## Consignes de l'exercice
Répondez à ces questions à partir du passage sur le Sahel.
(a) D'après l'étude du PNUD de février 2023, quelle part des volontaires recrutés disaient rejoindre ces groupes surtout pour trouver du travail ?
(b) Quelle ville historique du Mali le groupe Jamāʿat nuṣrat al-islām wal-muslimīn a-t-il assiégée ?
(c) Dans quelle région Daech au Sahel a-t-il réussi à imposer son contrôle sur des villes ?

## Passage cité

════════

En février 2023, une étude publiée par le Programme des Nations Unies pour le développement (PNUD) concluait que « le besoin urgent de travail et le sentiment d’abandon des gouvernements successifs figuraient parmi les raisons les plus importantes qui poussaient les jeunes d’Afrique, en particulier de la région du Sahel, à rejoindre ces groupes armés. Ledit rapport indiquait à l’époque que 25 % des volontaires recrutés au sein de ces groupes déclaraient que les opportunités d’emploi étaient la principale raison pour laquelle ils les rejoignaient ».
Certaines villes de la région du Sahel sont également témoins d’un contrôle territorial et idéologique de la part des deux principales organisations, alors que le groupe Jamāʿat nuṣrat al-islām wal-muslimīn, après le retrait des forces françaises en 2022, a tenté d’imposer son contrôle sur les villes du nord et a assiégé la ville historique de Tombouctou au Mali, quant à Daech au Sahel a réussi à imposer son contrôle sur les villes dans la région de Ménaka, située dans le triangle frontalier entre le Mali, le Niger et le Burkina Faso, considéré comme l’un des points de passage de la contrebande de jihadistes, d’armes, de drogues, de carburants et d’immigrants illégaux, qui sont des activités criminelles qui rapportent d’énormes sommes d’argent à l’organisation Daech.

════════

## Liste des données
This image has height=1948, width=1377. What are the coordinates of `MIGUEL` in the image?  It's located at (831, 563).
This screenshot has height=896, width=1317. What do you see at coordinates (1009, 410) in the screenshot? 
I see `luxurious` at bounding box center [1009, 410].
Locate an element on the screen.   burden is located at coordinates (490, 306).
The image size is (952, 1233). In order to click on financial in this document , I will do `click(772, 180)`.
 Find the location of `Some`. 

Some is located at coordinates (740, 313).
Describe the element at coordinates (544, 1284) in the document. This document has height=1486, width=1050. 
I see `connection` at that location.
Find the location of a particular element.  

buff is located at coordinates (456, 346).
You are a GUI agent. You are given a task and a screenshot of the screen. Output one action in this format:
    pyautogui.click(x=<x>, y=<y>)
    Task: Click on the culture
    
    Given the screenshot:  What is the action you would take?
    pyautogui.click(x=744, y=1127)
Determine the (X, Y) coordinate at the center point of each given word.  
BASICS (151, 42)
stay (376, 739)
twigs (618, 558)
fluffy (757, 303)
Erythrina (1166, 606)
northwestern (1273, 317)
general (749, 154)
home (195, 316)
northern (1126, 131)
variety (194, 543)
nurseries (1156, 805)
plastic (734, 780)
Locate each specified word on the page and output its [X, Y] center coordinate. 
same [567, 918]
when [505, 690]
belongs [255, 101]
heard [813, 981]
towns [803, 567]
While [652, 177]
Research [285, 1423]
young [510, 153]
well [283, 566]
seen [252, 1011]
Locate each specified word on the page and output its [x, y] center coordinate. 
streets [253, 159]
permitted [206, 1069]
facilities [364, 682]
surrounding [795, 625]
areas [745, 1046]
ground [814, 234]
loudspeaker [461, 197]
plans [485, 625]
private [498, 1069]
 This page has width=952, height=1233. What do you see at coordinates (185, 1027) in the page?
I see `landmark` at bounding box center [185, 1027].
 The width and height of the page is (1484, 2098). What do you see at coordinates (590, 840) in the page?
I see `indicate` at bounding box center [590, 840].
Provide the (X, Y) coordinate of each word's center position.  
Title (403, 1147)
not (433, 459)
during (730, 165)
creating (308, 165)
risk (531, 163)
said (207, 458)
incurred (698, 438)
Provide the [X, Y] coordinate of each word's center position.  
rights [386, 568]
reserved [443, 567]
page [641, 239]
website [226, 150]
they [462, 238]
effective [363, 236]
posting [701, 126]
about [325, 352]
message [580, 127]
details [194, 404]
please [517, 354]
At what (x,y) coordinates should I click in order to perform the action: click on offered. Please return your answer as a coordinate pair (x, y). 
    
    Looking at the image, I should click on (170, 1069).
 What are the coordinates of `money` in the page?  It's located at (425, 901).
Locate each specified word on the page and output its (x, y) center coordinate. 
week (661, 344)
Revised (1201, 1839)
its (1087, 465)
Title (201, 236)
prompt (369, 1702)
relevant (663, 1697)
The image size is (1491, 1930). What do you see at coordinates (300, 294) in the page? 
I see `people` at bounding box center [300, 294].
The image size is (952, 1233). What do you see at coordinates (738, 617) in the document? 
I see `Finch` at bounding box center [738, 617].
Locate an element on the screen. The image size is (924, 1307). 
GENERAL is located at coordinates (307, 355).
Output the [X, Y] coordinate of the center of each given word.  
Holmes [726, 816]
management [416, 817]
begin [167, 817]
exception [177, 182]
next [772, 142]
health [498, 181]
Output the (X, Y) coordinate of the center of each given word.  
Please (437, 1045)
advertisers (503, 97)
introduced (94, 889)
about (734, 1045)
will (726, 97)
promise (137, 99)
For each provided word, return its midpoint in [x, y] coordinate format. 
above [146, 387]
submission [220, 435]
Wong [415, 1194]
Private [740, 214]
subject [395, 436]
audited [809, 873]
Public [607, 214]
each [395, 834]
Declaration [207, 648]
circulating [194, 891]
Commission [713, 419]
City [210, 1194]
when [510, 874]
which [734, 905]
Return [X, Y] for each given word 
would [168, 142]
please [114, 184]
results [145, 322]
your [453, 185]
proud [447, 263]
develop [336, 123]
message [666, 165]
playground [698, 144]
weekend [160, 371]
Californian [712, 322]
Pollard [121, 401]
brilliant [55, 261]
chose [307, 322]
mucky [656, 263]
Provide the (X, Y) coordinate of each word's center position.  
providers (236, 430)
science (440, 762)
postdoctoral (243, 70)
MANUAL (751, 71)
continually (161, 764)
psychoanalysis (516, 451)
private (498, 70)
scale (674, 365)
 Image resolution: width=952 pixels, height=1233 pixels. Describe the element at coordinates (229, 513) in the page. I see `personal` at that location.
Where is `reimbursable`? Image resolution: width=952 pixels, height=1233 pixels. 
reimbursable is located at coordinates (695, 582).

════════

## Exercice corrigé
(a) 25 %.
(b) Tombouctou.
(c) La région de Ménaka.